À la différence de la rupture conventionnelle collective, le plan de sauvegarde de l’emploi (PSE), connu sous son ancien nom de « plan social », s’inscrit dans un contexte économique fragile. «La situation économique de l’entreprise est telle que le licenciement est devenu inéluctable », rappelle Ghania Kempf, responsable missions RH au sein du Groupe Laflute et Associés, membre du groupement France Défi. «Comme son nom l’indique, l’objectif du PSE est de préserver l’emploi. C’est une feuille de route à suivre qui doit permettre de limiter le nombre de licenciements et favoriser le reclassement », précise l’experte, pour qui la clé d’un PSE réussi réside dans la communication.

“Laisser les salariés dans l’incertitude et le flou, c’est anxiogèneSans une communication complète et de qualité, on aboutira à un échec.” Ghania Kempf

Rechercher des solutions de reclassement

La mise en place du PSE est obligatoire pour les entreprises de 50 salariés et plus lorsque le projet de licenciements concerne un minimum de 10 salariés sur une période de 30 jours. En dessous, il reste facultatif. Le PSE doit intégrer un plan de reclassement des salariés, en précisant la procédure de suivi de sa mise en œuvre. « C’est un ensemble de mesures obligatoires prévues par le code du travail : actions de formation, aménagement du temps de travail, création d’une activité, reclassement en externe… », détaille l’experte. Le PSE peut également prévoir d’autres mesures, facultatives, telles que des primes d’incitation au départ volontaire, ou encore des congés de conversion. « La validité du plan est appréciée selon les moyens dont dispose l’entreprise : d’une entreprise à une autre, le plan sera différent », explique Ghania Kempf. Si l’entreprise emploie plus de 1000 salariés, elle a l’obligation de rechercher un repreneur potentiel.
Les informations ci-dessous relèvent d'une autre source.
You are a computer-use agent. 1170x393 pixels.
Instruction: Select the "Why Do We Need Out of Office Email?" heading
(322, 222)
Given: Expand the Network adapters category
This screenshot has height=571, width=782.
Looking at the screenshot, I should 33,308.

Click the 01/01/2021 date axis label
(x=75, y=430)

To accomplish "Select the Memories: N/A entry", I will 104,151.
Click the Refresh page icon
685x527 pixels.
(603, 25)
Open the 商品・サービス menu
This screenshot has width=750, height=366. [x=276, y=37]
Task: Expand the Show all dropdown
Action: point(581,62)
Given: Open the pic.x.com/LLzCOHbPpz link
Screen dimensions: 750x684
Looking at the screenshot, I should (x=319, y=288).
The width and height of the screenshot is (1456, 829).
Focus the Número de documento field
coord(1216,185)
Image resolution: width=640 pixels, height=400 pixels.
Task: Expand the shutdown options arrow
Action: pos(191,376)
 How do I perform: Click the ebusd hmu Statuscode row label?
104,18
Négocier avec les instances représentatives

Qui dit plan, dit avant tout concertation. « Avec un PSE, l’entreprise entre sur le terrain de la négociation », confirme Ghania Kempf. Le périmètre du contenu du plan de sauvegarde peut être défini dans le cadre d’un accord d’entreprise collectif avec les institutions représentatives des salariés ou d’une décision unilatérale de l’employeur. Le PSE doit faire l’objet d’une homologation ou, en cas d’accord majoritaire dans l’entreprise sur son contenu, d’une validation par la Direction régionale des entreprises, de la concurrence, de la consommation, du travail et de l’emploi (Direccte). « Il peut aussi y avoir un mix des deux : une partie des mesures du PSE peut être fixée par accord, et l’autre par le document de l’employeur », précise l’experte. L’orientation choisie peut varier en fonction de la présence d’instances représentatives dans l’entreprise et du climat social qui y règne.

Réaliser un suivi effectif du plan

Bien gérer un plan social, c’est aussi assurer un suivi dans le temps. Un mois après la mise en place des mesures de reclassement, un bilan doit être envoyé à l’administration. L’objectif ? Mesurer les effets du plan de sauvegarde. «Pour qu’il soit opposable et valable, il faut que la Dirrecte ait reçu le bilan de la mise en œuvre effective du plan de sauvegarde de l’emploi. Dans ce bilan, on retrouve le suivi du plan, les mesures appliquées, la situation individuelle des salariés à l’issue du PSE. L’administration en prend note et peut intervenir à tout moment », souligne Ghania Kempf.